Winemaker (作り手) : Domaine Daniel Moine Hudelot (ドメーヌ・ダニエル・モワンヌ・ユドロ)

Nation, Area (国、地域) : France Bourgogne (フランス・ブルゴーニュ)

Kind of Grape (葡萄品種) : Pinot Noir 100% (ピノ・ノワール100%)

w.aoki’s Rating (w.aokiのレーティング) : 9.5 (SS)

General Retail Price (標準的な販売価格) : 15,000 yen ~ 20,000 yen

Purchased Price (購入価格) : 17,640 yen

Purchased Shop (購入店) : Wine Shop (ワインとお宿 千歳)

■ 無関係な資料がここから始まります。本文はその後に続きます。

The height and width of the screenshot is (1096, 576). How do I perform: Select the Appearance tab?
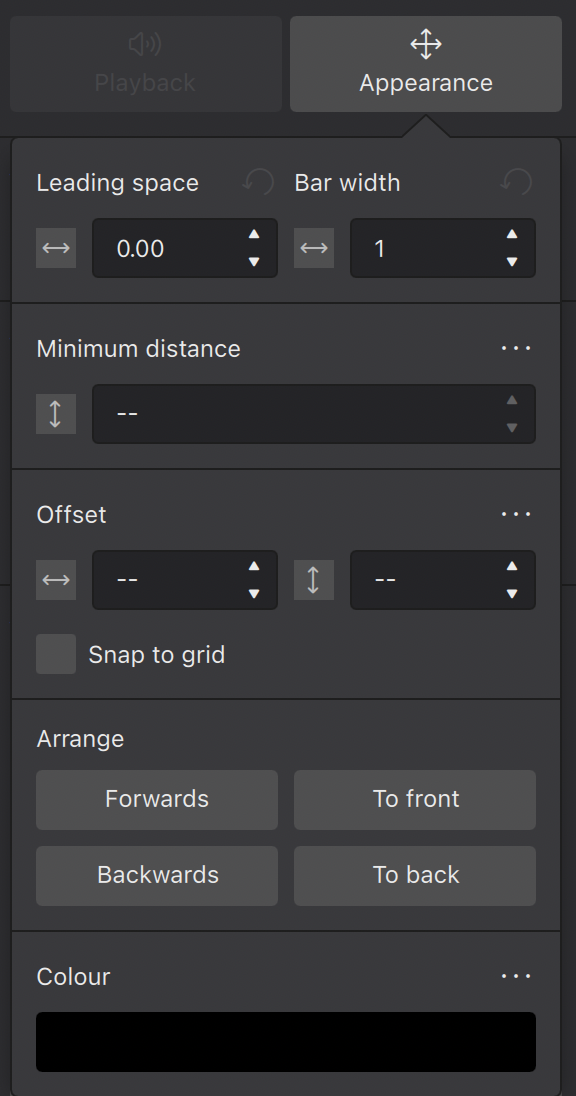pyautogui.click(x=425, y=65)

Purchased Date (購入日) : 2013/9/21

Drinked Month (飲んだ月) : 2013/9

 

Comments (コメント)

ダニエル・モワンヌ・ユドロ氏と言えば、シャンボール・ミュジニー村の村長を務めたこともある生産者として知られ、ボンヌ・マールの傑出した生産者でもありますが、こちらも決して忘れてはいけない銘柄、レ・アムルーズです。
シャンボール・ミュジニーのグランクリュと言えば、北のボンヌ・マールと南のミュジニーが双璧ですが、そのミュジニーのメイン通りを隔てて反対側に位置するのがこのレ・アムルーズ。(レ・ザムルーズと呼称することもあります)
このレ・アムルーズは、グラン・クリュに肩を並べる程の偉大な畑で、ブルゴーニュ好きの中にはグランクリュよりも評価が高いと言う人も居ます。
正直なところ今回のレ・アムルーズを飲んで、僕もその考えに同調せざるを得ないと感じました。

グラスに注いだその液体は、バーガンディのベルベッドを思わせる深い色合いをしています。
深いそのガーネットの色調には、柔らかさをも感じる美しさも見て取れ、極めて魅力的な液面です。

アロマは、優雅な薔薇と若干スパイスのきいたカーネーションに似た香りが混ざり合い、そこに仄かにオーク樽のブーケが漂います。
畑名のアムルーズは恋人達を意味し、それはまるで恋人達の暗号に使われたグラジオラスを思わせるような甘い香りとも例えられるでしょうか。

一口含むと、その高い次元で融合した要素のバランスに驚愕します。
舌触りは絹と言うよりは、寒い日に上質なローズカシミヤのマフラーに包まれるような柔らかさや優しさが有り、舌の上を遊ぶ細かく繊細な酸、まろやかながらも充実した渋みをもたらすタンニン、それらを支える細身でしなやかながらも芯のある骨格を感じます。
余韻は心地良く、そして長く、味わい深いです。

これ程甘く、優しく、どことなく切なさを感じるワインは中々見付からないと思います。
これは本当に凄い。
素晴らしい。
このワインを口にした貴方も、きっとあの頃を思い起こすことでしょう、なんて気の利いたセリフすら言いたくなってしまいます。(笑)

間違い無く、至高のワインの1本と言えるでしょう。